Introduction
As a Spotfire® product manager I often get the question about how to access and analyze data in Amazon S3 and Microsoft Azure Data Lake Storage Gen2 (ADLS). As a Spotfire user you are used to self-service connectivity and probably expect to access the files and data you need when you need it. This includes loading files directly from Amazon S3 and ADLS. The files would then be loaded into Spotfire's in-memory engine. This is possible with custom extensions or scripting, for example List and Download Items from AWS S3 Buckets in Spotfire for S3, but not natively. If you are interested in having this capability available natively please vote and comment on the idea below.

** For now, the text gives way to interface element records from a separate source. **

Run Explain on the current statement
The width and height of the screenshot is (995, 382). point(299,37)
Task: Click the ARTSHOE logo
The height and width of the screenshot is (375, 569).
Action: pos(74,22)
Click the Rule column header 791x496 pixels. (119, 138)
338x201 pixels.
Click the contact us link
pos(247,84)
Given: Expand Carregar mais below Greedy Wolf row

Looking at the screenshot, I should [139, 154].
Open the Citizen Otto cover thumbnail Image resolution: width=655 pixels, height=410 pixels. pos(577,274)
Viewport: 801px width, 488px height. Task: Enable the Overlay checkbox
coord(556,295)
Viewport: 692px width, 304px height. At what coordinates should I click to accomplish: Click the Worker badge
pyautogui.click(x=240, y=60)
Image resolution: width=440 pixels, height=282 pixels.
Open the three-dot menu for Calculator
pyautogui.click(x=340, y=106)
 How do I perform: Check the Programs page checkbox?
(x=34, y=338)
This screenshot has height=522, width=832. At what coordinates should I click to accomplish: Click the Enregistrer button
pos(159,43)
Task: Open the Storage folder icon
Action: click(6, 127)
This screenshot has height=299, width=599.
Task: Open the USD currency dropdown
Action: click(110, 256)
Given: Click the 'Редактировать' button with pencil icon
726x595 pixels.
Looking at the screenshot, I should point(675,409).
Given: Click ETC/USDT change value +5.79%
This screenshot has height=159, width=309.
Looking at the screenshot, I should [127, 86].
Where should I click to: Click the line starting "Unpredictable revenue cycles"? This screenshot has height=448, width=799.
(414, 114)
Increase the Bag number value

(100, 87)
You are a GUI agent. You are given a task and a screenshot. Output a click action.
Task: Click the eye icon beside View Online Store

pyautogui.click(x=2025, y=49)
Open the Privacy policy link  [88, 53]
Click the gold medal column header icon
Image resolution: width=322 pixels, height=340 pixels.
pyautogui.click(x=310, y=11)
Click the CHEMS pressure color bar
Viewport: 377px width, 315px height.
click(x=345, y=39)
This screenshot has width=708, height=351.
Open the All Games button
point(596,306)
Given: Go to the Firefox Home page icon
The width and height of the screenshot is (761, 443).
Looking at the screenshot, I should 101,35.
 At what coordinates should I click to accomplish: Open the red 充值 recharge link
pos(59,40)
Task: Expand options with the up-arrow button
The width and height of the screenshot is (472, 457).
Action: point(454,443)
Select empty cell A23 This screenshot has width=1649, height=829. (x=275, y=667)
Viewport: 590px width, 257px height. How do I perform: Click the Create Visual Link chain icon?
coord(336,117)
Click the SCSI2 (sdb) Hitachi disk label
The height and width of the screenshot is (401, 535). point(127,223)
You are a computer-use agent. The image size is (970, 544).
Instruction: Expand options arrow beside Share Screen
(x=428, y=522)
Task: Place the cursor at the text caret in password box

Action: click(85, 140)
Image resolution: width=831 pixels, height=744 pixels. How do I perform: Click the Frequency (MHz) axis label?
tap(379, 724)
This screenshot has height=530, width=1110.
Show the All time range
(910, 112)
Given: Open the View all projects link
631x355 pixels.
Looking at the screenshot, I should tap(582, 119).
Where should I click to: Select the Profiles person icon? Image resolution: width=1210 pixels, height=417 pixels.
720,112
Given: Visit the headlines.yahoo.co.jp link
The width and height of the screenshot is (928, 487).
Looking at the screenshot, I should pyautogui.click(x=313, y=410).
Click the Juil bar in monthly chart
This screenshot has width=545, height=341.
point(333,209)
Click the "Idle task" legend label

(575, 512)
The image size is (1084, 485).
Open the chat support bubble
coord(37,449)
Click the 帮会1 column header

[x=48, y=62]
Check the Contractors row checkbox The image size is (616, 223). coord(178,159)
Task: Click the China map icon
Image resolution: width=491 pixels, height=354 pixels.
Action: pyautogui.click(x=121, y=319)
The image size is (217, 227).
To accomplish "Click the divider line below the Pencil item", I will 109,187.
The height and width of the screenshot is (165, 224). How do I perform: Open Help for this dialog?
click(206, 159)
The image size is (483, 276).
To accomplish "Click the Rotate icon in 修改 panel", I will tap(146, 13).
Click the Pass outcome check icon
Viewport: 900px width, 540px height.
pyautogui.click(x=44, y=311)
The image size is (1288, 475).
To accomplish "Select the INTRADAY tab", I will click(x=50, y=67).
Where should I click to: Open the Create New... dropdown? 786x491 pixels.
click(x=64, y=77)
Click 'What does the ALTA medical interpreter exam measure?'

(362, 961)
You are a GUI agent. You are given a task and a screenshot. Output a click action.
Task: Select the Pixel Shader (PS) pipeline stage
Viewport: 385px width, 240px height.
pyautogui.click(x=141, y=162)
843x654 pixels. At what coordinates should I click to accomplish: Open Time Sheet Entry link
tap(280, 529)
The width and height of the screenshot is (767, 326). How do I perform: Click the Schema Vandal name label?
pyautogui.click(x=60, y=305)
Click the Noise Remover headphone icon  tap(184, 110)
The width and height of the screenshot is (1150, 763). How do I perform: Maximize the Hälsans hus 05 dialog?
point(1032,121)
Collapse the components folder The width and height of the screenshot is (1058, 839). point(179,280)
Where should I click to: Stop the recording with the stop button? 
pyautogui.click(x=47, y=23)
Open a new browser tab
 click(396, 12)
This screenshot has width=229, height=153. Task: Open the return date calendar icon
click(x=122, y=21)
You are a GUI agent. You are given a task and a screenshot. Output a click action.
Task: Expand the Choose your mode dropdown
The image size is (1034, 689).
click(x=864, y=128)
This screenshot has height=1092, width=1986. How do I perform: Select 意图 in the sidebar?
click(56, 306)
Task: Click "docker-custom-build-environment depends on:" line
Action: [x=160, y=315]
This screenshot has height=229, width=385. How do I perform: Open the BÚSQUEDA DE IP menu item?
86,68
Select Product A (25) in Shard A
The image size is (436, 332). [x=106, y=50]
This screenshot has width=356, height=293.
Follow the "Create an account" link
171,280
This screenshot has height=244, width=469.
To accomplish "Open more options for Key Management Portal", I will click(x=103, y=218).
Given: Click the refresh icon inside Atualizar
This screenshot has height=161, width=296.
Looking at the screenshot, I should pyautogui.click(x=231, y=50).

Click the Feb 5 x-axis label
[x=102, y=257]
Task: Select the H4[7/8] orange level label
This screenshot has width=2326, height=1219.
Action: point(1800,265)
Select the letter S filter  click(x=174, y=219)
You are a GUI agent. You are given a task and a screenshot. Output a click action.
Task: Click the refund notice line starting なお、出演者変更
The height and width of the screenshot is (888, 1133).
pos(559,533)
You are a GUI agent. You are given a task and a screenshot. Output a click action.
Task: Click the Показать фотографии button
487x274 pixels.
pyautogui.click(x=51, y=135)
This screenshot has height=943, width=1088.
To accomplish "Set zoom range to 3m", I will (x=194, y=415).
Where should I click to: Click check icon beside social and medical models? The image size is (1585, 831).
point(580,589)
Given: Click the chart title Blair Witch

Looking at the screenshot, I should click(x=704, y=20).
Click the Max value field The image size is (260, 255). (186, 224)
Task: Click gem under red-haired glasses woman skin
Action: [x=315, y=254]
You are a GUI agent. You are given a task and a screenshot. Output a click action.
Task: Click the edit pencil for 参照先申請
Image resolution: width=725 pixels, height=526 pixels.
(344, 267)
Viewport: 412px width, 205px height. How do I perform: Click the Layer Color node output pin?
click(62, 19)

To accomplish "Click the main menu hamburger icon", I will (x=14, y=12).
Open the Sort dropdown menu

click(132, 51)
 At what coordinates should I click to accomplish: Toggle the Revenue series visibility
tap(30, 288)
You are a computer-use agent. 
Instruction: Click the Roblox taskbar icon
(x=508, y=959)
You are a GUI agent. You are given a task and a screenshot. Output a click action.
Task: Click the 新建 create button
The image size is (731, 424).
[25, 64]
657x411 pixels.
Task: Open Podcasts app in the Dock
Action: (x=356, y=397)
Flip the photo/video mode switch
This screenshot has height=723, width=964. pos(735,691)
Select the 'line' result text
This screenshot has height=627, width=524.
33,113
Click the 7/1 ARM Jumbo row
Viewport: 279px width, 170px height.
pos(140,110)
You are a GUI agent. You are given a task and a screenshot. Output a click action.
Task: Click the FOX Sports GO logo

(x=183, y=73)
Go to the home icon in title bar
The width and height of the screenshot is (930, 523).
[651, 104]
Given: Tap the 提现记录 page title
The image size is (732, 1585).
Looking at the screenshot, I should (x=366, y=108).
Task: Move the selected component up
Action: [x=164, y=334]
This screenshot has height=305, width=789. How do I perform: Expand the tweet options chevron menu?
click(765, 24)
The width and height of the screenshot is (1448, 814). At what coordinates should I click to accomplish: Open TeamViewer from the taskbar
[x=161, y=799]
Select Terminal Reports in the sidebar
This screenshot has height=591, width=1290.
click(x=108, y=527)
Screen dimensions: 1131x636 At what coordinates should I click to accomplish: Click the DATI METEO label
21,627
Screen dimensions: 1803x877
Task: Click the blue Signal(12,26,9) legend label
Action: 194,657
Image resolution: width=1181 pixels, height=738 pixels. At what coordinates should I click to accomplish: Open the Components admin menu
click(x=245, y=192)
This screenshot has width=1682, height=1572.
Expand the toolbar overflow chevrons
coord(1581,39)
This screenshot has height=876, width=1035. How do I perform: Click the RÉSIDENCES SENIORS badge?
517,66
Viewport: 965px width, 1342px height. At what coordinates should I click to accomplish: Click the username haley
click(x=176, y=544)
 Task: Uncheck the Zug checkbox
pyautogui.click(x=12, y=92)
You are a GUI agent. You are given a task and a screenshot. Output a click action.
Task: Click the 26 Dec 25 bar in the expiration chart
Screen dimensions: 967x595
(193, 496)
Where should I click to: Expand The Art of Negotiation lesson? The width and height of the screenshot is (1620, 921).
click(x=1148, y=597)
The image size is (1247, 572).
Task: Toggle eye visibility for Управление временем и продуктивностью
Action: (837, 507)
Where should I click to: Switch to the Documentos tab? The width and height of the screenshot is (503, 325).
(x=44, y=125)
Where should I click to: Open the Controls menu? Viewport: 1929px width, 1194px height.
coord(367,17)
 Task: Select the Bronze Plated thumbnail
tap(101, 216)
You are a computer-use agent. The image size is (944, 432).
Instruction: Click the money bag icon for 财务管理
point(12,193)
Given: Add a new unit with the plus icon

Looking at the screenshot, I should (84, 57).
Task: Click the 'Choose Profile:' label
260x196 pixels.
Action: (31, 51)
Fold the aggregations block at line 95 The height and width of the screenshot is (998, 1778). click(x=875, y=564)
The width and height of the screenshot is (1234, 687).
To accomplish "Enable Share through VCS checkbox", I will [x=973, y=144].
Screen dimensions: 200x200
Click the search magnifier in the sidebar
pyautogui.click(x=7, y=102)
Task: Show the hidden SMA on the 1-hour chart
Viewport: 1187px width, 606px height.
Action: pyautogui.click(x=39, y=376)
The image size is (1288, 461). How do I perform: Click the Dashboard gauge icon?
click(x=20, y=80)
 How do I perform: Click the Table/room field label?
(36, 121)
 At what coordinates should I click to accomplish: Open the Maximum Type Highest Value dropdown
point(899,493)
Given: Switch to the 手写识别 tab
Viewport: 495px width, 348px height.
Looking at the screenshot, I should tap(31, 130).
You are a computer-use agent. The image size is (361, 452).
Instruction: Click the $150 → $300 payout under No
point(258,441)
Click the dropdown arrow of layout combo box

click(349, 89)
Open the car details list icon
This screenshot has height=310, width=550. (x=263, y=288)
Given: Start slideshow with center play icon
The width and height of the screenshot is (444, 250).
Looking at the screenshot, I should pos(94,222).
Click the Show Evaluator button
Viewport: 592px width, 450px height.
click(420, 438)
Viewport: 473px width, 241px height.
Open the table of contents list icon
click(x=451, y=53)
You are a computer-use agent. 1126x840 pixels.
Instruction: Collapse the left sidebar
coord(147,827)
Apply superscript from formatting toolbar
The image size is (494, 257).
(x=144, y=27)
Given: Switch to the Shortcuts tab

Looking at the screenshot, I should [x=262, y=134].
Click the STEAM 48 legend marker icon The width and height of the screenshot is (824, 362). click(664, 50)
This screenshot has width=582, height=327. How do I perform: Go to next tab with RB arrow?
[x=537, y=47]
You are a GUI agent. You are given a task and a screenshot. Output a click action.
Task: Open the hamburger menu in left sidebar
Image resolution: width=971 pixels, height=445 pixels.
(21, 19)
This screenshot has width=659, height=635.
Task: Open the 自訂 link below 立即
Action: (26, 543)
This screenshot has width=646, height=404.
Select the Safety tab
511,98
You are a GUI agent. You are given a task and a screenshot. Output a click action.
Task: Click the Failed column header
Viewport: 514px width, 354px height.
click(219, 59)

Idea: Load Parquet, ORC and Avro data files from Amazon S3 and HDFS (link)
This article describes options available today based on utilizing a computing layer between Spotfire and Amazon S3 and ADLS.
Computing layer or direct file access?
First, you should ask yourself why the files are stored in S3 and ADLS? If they are extracted from traditional databases, maybe you are better off enabling access for analysts and data scientists directly to those sources or through virtual cached views. The product TIBCO® Data Virtualization is designed to provide these virtual views on top of data sources not originally designed to be a data warehouse or dimensioned for interactive analytic tasks.
But for this article let's assume that the original data source for analytics is the files in S3 and ADLS.
There are some challenges with enabling analysts and data scientist with direct file access:
- As files grow in size and numbers it will take longer to import them into Spotfire. There is no way to query data without moving it out of S3 and ADLS row by row.
- New data needs to be appended to existing files or files need to be overwritten. Otherwise business users need to replace Spotfire data tables and reload data to analyze the most recent files.
- Granular access control to rows and columns in files may be a challenge to configure and maintain.
This is when the idea of utilizing a computing layer comes into play and it has certain benefits:
Analysts connect to data tables as if the files were a traditional relational data source.
- Data engineers can prepare files as tables for analysts using cluster computing power. For example execute heavy unions and joins or data transformations.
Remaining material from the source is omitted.